Think about the last 5 purchases you made personally or for your business and map your journeys out as a starting point, you’ll get the hang of it.
How did you decide on today’s pricing?
Changing your price is the biggest lever you can pull that will have the biggest impact today. But you need a strategy. So consider the following and review your prices at least quarterly:
- Benchmarking competitor research. What are the pricing benchmarks of your competitors and how do they differentiate their services or products? Mystery shops them. It’s the best way to understand how you need to stand out. Are you the quality version and can price accordingly? Do you want to land grab and undercut their pricing? Whatever your approach it should be deliberate and not accidental.
- Willingness to pay. In tandem with the above, undertake customer research to understand the maximum and minimum they would be willing to pay for your product or service. What are the essentials, nice to have’s and tumbleweed elements of what you provide that would make them willing to pay? Often this is a shock and gives you further ammunition for your marketing efforts as listed in the section above.
- Test the impact of your new prices on your cash flow before you set them. You must understand the cash flow, revenue, profitability, and tax implications of any price change before you implement them. Use Futrli Predict to do this quickly and simply.
Risk assess your current customer base.
This section will only apply to non-cash businesses. Futrli’s Flow can do everything below for you automatically.

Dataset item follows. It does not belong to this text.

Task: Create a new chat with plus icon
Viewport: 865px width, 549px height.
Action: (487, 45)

Get your customers’ credit scores
Don’t do business with companies that could put you at risk, so check their credit score before agreeing to provide credit. It’s perfectly acceptable to set policies that customers with poor credit scores that ensure you are paid upfront before the product or service is provided. Do not expose yourself unwittingly.
Late payers
Late payments are a huge issue facing small businesses. A Market Finance report revealed that payments in 2019 were being made twice as late as they were the year before. Where you can, move your customers to Direct Debit. Gocardless can link to your Xero or Quickbooks account and provide Direct Debit services for recurring and one-off payments. Using a service like this means that you need to bake the process into customer onboarding, but that is simple to do.

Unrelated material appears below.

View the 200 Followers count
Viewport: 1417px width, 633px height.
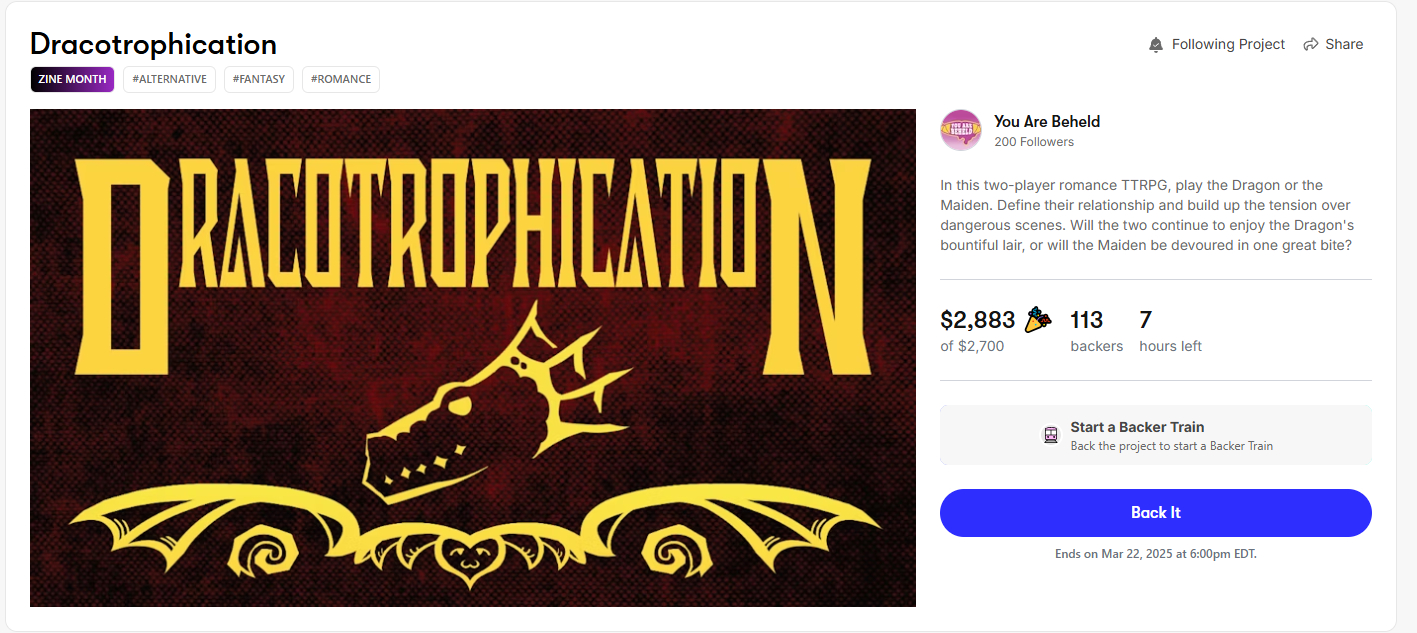click(x=1033, y=142)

Another solution that is relatively new to the market is Invoice Insurance. Up to 90% of the invoice amount (there are terms of course), can be insured for a very small fee. This ensures that your cash flow remains buoyant.
You must know what your average customer payment days are. If this figure is higher than the days it takes you to pay your suppliers, you are likely to hit cash flow troubles.
Dependency levels
Do not become too dependent on one customer. It sounds obvious, but without dependency being assessed regularly, this can be missed. Your entire business is at risk if they move to a competitor or go bust, so diversification is key, ensuring your revenue is spread across multiple, good-paying, high credit scoring customers.
Customer trends
Who are your best customers from a repeat revenue basis, consistent late payers, overdue, etc? Being able to rank your customers across multiple data points, gives insight into strategies that you may not have considered, particularly when defining your ICP (Ideal Customer Profile).

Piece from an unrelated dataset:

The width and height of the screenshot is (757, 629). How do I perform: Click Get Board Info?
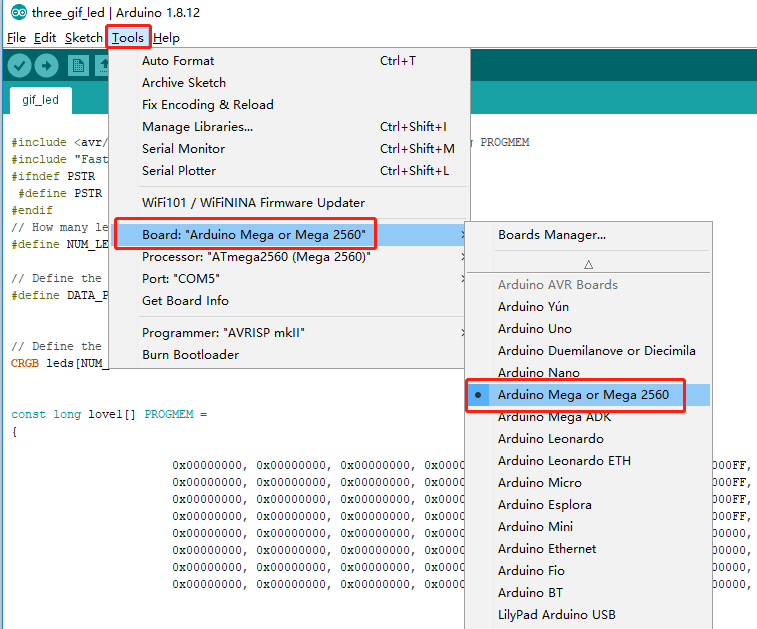point(185,301)
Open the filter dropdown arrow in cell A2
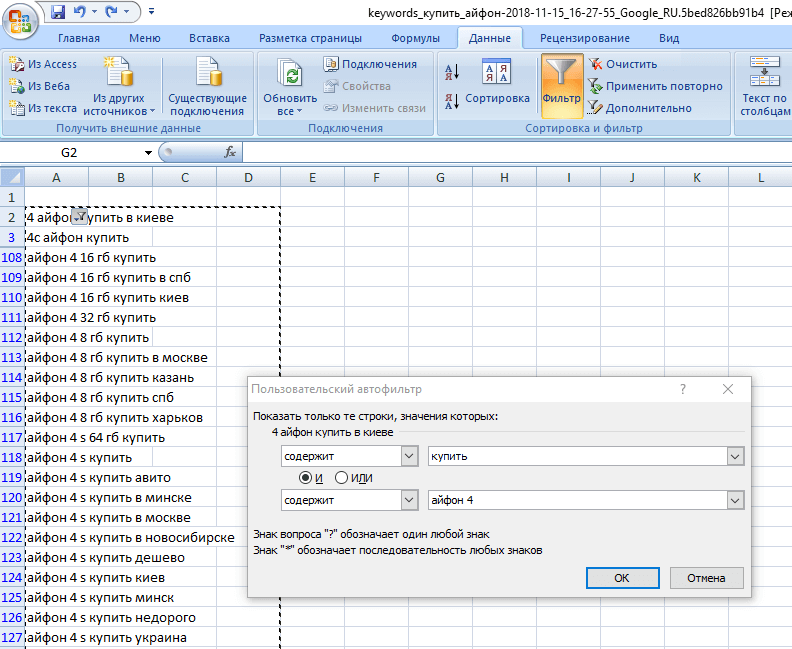The image size is (792, 649). [80, 217]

Becoming customer advocates.
As you nurture your customers to come back and repeat purchases do you have an advocacy plan in place? If we understand that referrals are often one of the primary factors in buying journeys think about how you can bake advocacy points into the post-purchase journey for your customers.
Are they prompted via email or social media to give you a Google, Trustpilot or industry-specific review? Can they contribute to a case study? Could they be a guest blogger or vlogger? Sites like mention-me can create a full referrals service for you to use on your website so check them out: use technology here to create as much of a viral loop as is possible.